INSTRUÇÕES DE TRABALHO -
(1) Por favor, traduza para o inglês esta frase do documento de origem: "Era ponto de assalto aos mascates libaneses que cruzavam a região com suas mercadorias."
(2) Liste todos os valores em dinheiro que o ex-taxista menciona no documento de origem, na forma em que aparecem.
(3) Dê continuidade ao documento de origem, sobre a velha ponte ferroviária e o ex-taxista de Conservatória, a partir da última frase.

DOCUMENTO DE ORIGEM -
==*==

Inaugurada em 1884, foi construída por escravos para transporte ferroviário de café. Era ponto de assalto aos mascates libaneses que cruzavam a região com suas mercadorias. Diz a lenda popular que nas noites de lua cheia, é possível ouvir os gritos dos escravos e mascates mortos. A ponte é mal assombrada. O último trem passou em 1963 |
--- Olha só, merrrrmão, até os quarentinha eu fui motorista de táxi no Rio de Janeiro. Cada vez que saia para o trabalho, beijava mulher e filho, fazia uma reza pra São Jorge e outra para meu orixá, por que não sabia se voltava ou não. Vivia em extresse total, já nem trabalhava de noite. Aqui em Conservatória, durmo de casa aberta, sou amigo de todo mundo, ganho o dobro, ainda comprei minha casinha com a grana da venda da licença do táxi carioca: 140 paus. Paguei 4 paus aqui, mais 28 mil pelo carro. Percebeu a diferença?

==*==

MATERIAL -
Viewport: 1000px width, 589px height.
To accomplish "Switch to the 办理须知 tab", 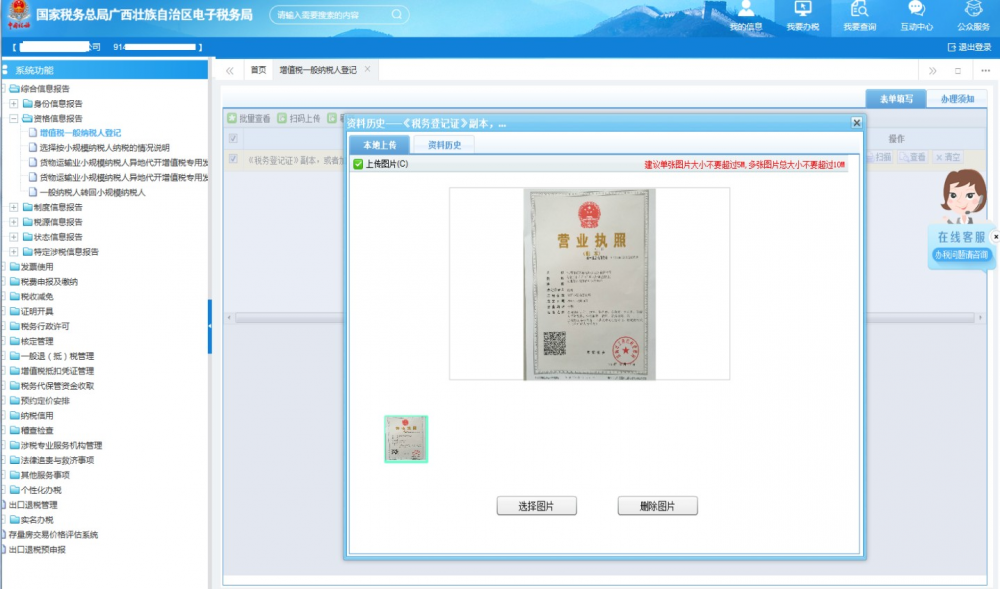I will (957, 99).
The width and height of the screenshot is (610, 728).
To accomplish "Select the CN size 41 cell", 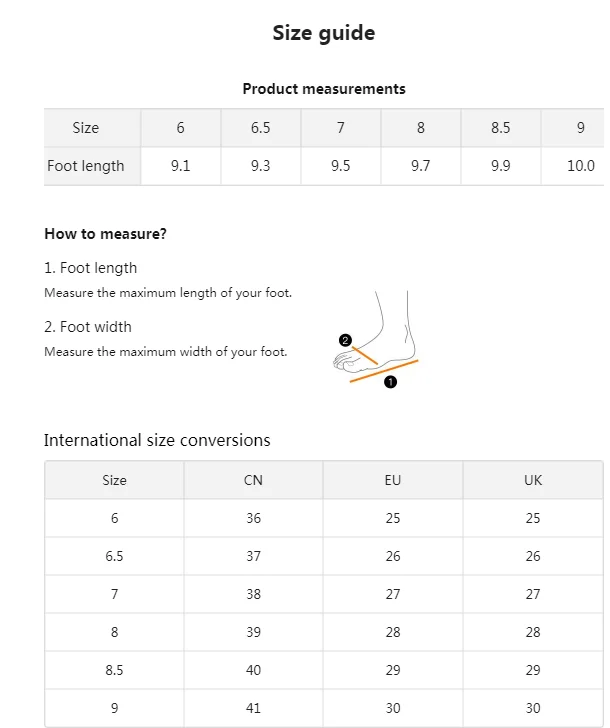I will [253, 708].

==*==

RESULTADOS DO EXERCÍCIO -
(1) It was a place where the Lebanese peddlers who crossed the region with their goods were robbed.

(2)
140 paus
4 paus
28 mil

(3)
Sim, eu havia percebido. Também tinha notado que sua nova companheira era gordinha, como ele. Devem passar bem, mesa farta. Só naquele sábado, faturou comigo 90 paus num passeio de manhã à Serra da Beleza, que, afinal, estava com neblina e não vimos nada, mais 130 paus na visita a uma típica fazenda de café do século XVIII, ainda ativa. Além disso, fez incontáveis viagens da Pousada d'Amora, onde estávamos, localizada numa elevação braba, até o centro da cidade, levando ou trazendo os velhinhos do coral, pois todos queríamos passear, ouvir serestas, chorinhos e beber muita cerveja, por suposto.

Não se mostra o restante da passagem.